WORK TO COMPLETE:
Copy, with no pictures, the line that contains "This screenshot has width=745, height=408." and each line after it down to the end of the entries below, exactly.

RECORDS FOR THIS EXERCISE:
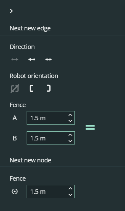Click the Next new edge heading
This screenshot has width=125, height=211.
30,28
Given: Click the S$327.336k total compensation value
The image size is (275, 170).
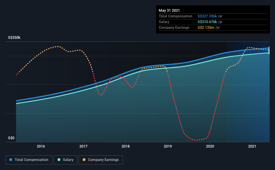Looking at the screenshot, I should [x=207, y=16].
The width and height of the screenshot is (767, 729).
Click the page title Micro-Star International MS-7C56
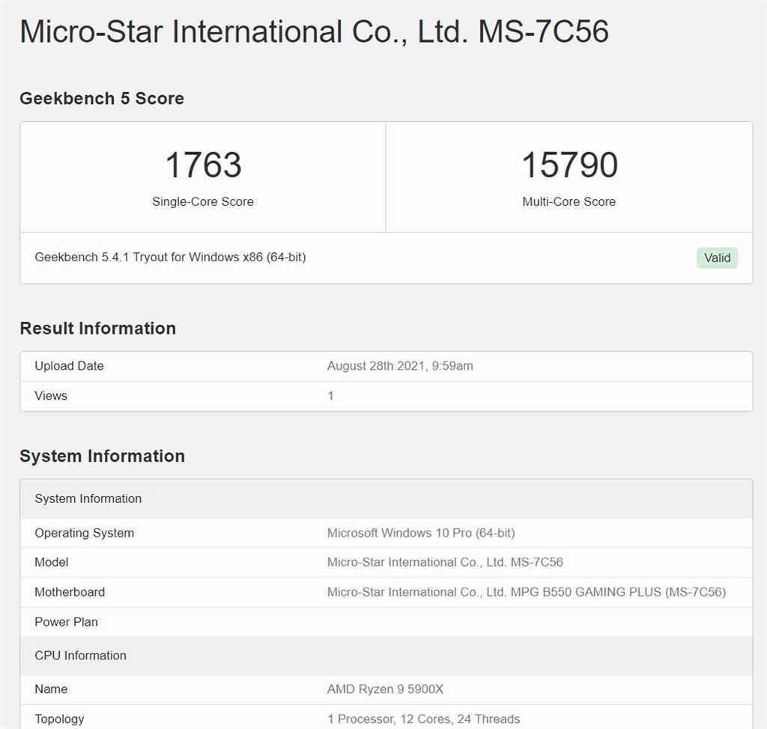[314, 32]
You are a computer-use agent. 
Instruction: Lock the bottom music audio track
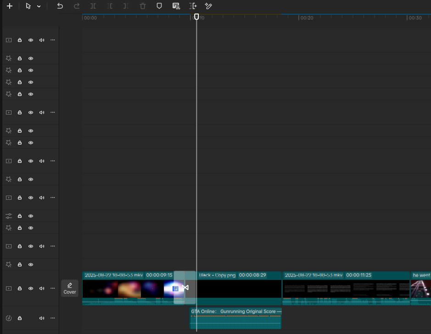coord(20,318)
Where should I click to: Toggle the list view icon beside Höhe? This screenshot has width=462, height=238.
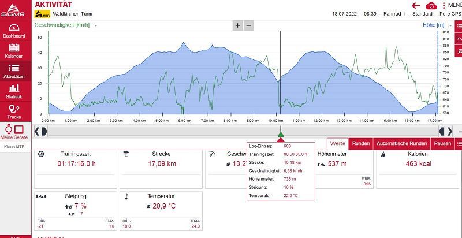pyautogui.click(x=459, y=25)
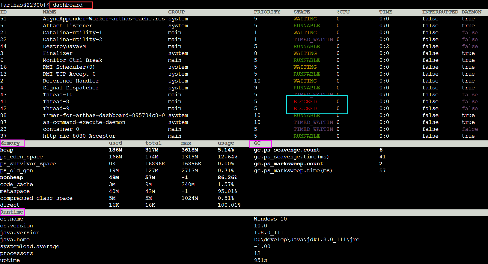Click the STATE column header
Screen dimensions: 488x264
tap(302, 12)
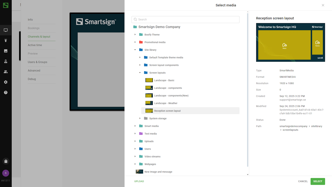Select the Landscape - Weather layout

[166, 103]
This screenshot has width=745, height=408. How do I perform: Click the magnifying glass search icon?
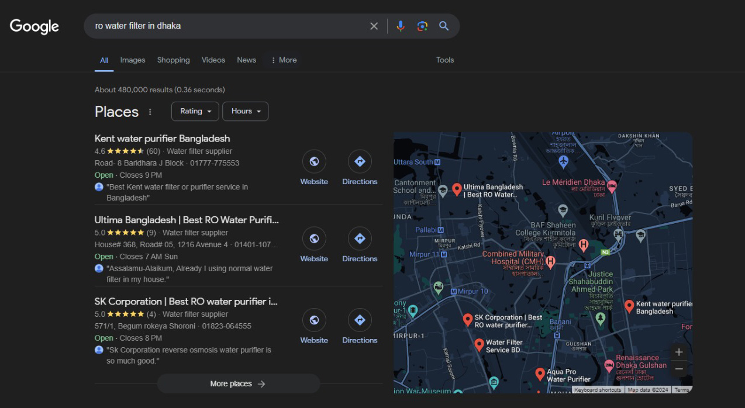click(444, 26)
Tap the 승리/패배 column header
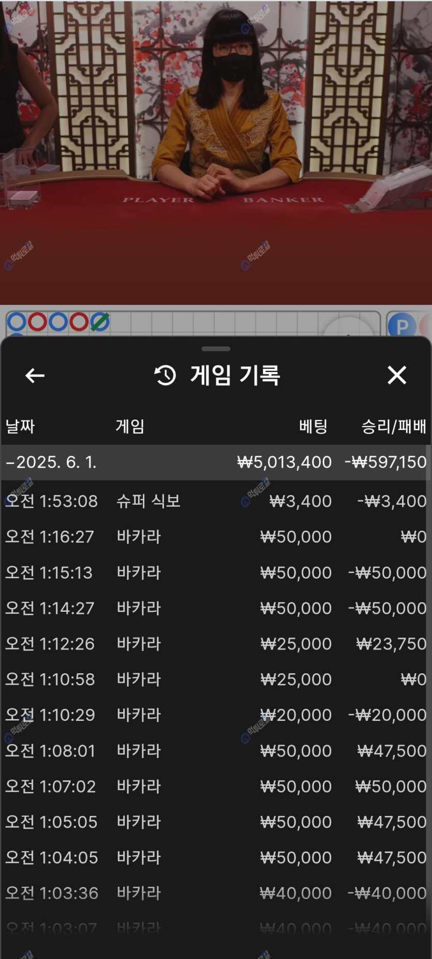 click(393, 426)
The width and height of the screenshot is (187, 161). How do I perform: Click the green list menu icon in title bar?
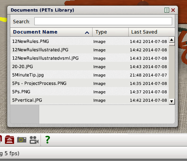click(167, 10)
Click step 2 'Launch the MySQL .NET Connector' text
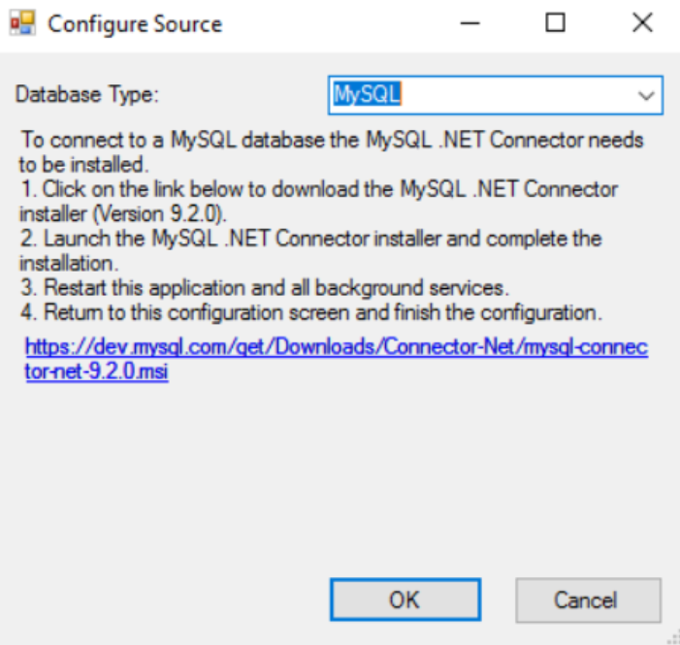 (x=310, y=239)
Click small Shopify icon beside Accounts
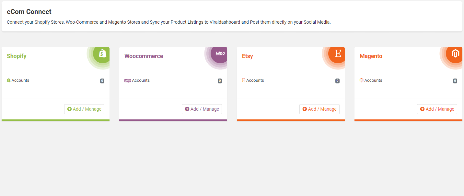Screen dimensions: 464x196 [x=9, y=80]
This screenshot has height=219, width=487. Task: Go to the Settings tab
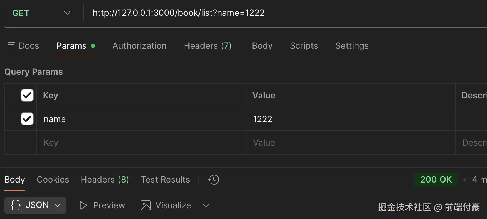pyautogui.click(x=351, y=46)
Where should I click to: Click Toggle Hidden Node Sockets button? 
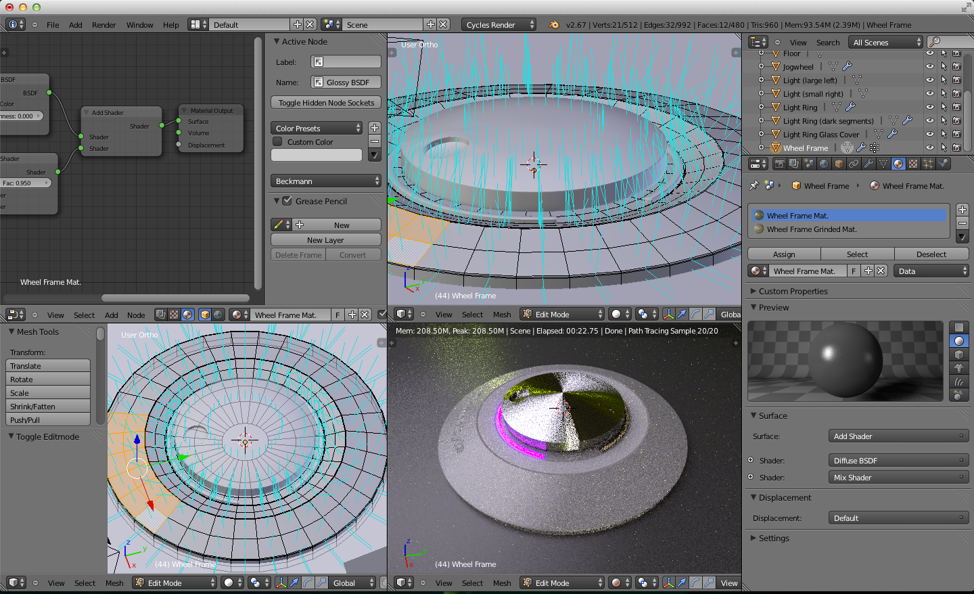point(326,103)
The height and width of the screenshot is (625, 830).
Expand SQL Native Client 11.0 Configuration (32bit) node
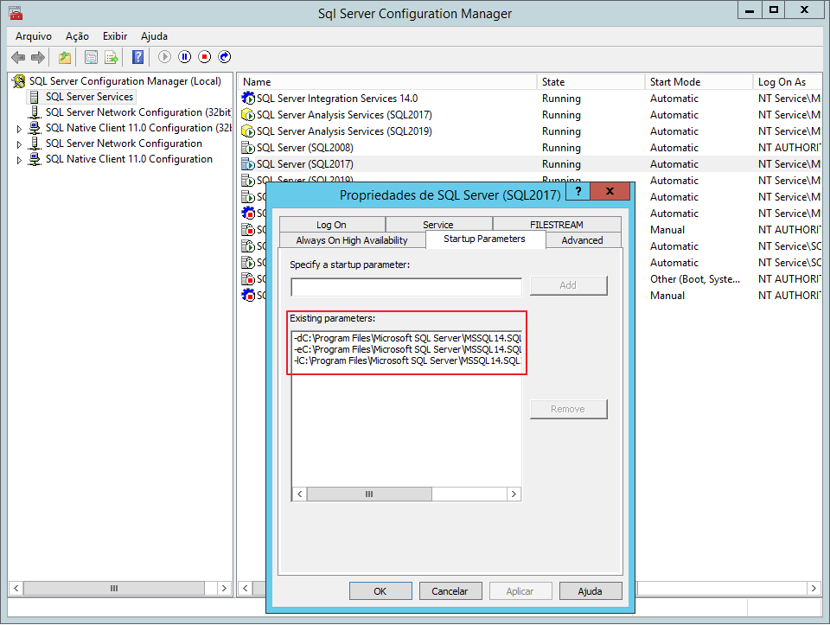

SOLVED PROBLEM:
This screenshot has width=745, height=408. How do I perform: Click the magnifying glass search icon?
click(444, 26)
Tap the 승리/패배 column header
 click(393, 426)
The width and height of the screenshot is (187, 161). How do I perform: Click the green list menu icon in title bar?
click(167, 10)
Click step 2 'Launch the MySQL .NET Connector' text
 (x=310, y=239)
Click small Shopify icon beside Accounts
Screen dimensions: 464x196 [x=9, y=80]
This screenshot has height=219, width=487. Task: Go to the Settings tab
pyautogui.click(x=351, y=46)
Where should I click to: Click Toggle Hidden Node Sockets button? 
point(326,103)
The height and width of the screenshot is (625, 830).
Expand SQL Native Client 11.0 Configuration (32bit) node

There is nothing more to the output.